# Vanilla ice cream



## yellowskeeter (Jul 18, 2008)

Anyone have a great vanilla ice cream recipe to be used in a 6 quart ice cream maker? Just bought on at bass pro and no instructions or recipes.


----------



## Troutrod (Jul 6, 2009)

I will try to get my moms it a good one. Place all your parts in the freezer first,it makes it better and faster.


----------



## yellowskeeter (Jul 18, 2008)

Thanks


----------



## KennerG (May 14, 2013)

Did you get a recipe yet?


----------



## cozysj (Jan 6, 2012)

ask 




































Ask Redhooker his is great!!!!


----------



## yellowskeeter (Jul 18, 2008)

No, not yet.


----------



## KennerG (May 14, 2013)

• TO DO
1. Extract each line of the entries that contains the string "document".
2. Carry on the vanilla ice cream thread from its final line.
The vanilla ice cream thread has no connection to the entries.

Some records
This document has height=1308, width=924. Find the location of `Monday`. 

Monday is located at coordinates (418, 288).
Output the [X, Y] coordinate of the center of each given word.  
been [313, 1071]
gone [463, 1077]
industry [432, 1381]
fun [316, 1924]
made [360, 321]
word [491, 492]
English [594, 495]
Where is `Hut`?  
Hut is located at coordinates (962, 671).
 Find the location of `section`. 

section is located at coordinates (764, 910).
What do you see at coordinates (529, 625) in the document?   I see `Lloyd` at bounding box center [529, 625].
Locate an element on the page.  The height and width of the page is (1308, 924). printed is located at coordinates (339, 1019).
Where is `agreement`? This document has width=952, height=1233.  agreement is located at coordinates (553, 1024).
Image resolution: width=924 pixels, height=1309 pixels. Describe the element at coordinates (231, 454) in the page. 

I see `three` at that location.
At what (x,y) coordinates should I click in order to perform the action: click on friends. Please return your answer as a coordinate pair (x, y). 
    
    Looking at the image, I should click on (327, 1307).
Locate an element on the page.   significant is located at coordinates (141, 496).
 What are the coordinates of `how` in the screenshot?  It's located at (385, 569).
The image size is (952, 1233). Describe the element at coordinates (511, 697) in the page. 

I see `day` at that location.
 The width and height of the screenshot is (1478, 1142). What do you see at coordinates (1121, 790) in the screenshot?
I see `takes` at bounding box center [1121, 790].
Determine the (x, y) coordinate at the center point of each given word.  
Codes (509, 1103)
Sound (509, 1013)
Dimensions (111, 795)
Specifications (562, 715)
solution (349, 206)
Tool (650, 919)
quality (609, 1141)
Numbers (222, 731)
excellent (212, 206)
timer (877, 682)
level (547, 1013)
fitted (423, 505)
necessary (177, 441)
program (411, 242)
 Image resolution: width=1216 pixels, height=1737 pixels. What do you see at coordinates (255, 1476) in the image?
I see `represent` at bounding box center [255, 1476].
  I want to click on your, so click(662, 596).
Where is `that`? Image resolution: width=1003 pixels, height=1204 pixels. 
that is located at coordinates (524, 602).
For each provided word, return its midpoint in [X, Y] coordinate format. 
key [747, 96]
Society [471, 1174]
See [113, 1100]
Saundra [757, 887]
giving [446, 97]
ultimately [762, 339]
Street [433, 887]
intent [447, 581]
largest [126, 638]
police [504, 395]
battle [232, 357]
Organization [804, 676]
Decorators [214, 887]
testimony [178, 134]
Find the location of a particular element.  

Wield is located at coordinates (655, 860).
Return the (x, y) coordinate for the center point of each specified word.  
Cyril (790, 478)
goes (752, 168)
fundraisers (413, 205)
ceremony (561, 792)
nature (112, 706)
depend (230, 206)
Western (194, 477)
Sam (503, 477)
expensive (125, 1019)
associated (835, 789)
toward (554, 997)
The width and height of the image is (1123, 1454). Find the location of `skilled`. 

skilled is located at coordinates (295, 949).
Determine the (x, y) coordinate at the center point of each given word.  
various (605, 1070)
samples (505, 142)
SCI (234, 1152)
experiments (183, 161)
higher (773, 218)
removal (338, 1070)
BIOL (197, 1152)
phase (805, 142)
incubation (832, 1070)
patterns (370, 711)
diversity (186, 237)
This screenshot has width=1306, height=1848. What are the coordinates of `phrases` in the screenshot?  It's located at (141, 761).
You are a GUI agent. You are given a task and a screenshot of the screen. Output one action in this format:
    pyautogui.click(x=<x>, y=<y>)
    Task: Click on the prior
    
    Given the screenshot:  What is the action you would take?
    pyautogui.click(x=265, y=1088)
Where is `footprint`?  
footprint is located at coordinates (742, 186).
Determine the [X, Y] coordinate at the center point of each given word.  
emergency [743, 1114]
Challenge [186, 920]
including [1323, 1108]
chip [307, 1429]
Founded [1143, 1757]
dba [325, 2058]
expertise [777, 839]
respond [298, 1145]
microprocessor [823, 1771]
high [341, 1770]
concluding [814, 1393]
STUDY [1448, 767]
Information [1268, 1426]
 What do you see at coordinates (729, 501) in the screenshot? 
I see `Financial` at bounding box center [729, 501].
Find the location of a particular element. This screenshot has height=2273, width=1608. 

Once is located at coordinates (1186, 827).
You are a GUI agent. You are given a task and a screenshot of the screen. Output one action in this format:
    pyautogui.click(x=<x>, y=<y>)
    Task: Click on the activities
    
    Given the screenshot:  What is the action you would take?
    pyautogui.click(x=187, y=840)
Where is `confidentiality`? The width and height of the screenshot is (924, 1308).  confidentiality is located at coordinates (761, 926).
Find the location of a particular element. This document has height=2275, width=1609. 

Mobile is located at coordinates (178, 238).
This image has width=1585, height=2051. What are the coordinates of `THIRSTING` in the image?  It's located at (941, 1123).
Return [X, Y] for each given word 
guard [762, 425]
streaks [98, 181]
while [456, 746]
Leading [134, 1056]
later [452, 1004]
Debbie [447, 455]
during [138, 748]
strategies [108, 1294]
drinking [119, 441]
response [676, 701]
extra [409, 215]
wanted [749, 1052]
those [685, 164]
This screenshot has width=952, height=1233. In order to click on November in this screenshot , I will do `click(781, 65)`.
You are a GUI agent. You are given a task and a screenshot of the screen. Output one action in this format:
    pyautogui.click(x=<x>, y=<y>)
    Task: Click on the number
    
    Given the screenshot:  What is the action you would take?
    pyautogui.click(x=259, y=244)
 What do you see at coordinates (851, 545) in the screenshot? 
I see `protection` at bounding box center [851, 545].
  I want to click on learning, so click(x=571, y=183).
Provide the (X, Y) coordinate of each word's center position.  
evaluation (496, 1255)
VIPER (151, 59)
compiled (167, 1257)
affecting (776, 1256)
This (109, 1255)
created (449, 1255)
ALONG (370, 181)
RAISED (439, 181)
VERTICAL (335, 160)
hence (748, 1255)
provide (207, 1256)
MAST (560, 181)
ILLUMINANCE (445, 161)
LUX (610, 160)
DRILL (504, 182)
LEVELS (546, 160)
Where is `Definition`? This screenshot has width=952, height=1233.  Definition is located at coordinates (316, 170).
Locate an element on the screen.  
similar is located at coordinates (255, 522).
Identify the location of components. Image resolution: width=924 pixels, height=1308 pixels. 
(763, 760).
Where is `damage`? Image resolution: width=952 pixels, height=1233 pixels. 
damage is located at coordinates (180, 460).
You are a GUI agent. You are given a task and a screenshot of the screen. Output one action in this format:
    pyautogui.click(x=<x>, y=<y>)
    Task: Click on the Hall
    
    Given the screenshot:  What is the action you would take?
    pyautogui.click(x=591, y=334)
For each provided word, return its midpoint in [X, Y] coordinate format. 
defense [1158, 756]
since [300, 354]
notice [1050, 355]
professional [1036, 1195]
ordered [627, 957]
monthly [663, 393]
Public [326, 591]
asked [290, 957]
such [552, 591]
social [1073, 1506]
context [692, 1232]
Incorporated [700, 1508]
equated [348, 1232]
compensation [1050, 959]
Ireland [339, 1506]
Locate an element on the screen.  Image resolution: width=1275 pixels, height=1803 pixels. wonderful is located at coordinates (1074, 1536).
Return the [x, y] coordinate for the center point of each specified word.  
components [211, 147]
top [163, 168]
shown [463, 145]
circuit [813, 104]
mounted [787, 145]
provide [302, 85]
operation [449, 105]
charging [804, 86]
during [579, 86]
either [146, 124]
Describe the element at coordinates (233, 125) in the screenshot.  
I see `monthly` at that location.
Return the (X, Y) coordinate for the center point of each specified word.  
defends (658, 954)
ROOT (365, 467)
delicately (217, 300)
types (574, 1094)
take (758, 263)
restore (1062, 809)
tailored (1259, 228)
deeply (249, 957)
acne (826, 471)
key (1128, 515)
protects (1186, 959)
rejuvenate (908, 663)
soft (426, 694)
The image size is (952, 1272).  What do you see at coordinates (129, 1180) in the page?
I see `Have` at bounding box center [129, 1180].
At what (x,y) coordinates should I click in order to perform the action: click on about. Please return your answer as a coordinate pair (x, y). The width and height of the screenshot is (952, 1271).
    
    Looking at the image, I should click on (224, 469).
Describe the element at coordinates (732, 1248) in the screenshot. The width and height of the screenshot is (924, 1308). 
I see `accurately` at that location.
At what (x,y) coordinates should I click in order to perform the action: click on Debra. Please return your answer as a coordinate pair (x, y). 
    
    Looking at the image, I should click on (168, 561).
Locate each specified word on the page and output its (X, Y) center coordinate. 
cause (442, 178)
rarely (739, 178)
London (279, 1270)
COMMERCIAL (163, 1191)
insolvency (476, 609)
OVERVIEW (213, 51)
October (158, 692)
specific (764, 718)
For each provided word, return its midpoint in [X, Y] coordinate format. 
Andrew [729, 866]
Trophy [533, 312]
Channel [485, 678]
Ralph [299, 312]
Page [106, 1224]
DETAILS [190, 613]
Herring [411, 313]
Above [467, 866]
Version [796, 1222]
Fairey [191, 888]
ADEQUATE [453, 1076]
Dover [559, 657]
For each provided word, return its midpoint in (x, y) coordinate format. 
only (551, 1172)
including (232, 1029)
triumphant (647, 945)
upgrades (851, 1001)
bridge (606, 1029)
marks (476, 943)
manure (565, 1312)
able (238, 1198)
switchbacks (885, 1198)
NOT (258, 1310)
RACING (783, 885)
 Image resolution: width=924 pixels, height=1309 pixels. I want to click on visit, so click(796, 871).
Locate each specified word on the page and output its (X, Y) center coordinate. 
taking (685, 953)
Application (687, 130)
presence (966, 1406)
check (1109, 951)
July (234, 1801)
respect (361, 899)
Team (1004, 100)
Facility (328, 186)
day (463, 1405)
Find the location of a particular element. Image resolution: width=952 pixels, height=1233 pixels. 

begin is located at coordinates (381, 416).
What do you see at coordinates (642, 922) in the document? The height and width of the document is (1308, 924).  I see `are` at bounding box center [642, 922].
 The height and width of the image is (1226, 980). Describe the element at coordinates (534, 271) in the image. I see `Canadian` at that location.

• ANSWERS
1.
This document has height=1308, width=924. Find the location of `Monday`. 
What do you see at coordinates (529, 625) in the document?   I see `Lloyd` at bounding box center [529, 625].
Where is `agreement`? This document has width=952, height=1233.  agreement is located at coordinates (553, 1024).
Find the location of a particular element. This document has height=2275, width=1609. 
What do you see at coordinates (642, 922) in the document? The height and width of the document is (1308, 924).  I see `are` at bounding box center [642, 922].

2.
Try this for an easy no cook recipe
5 cups half & half
1 can sweetened condensed milk
2-1/2 tablespoons real vanilla extract

Add mixture to canister
Churn

Easy Strawberry Ice Cream

2 cans sweetened condensed milk
2 12 oz containers frozen strawberries 
2 12 oz can Big Red 

Mix ingredients
Add to canister
Churn

(I chop my strawberries first)


----------



## yellowskeeter (Jul 18, 2008)

Thanks for the posts! RedHookers is going first.


----------



## hsif (Dec 16, 2008)

What is redhookers? and how did it turn out?


----------



## yellowskeeter (Jul 18, 2008)

He is a member here, look at post #5. It turned out great!!


----------



## tspitzer (Feb 7, 2013)

there is a good one at Acadmey it is good and easy all in one packet-


----------



## hsif (Dec 16, 2008)

Must state this more clearly. Can you give me redhookers recipe? Post 5 shows me nothing but "ask ask redhooker his is awesome."
Can I have redhookers recipe?


----------



## CrimsonTideGuy (Sep 8, 2010)

I would like to see it as well. Been wanting to make some homemade ice cream.


----------



## RedHooker (Jan 13, 2012)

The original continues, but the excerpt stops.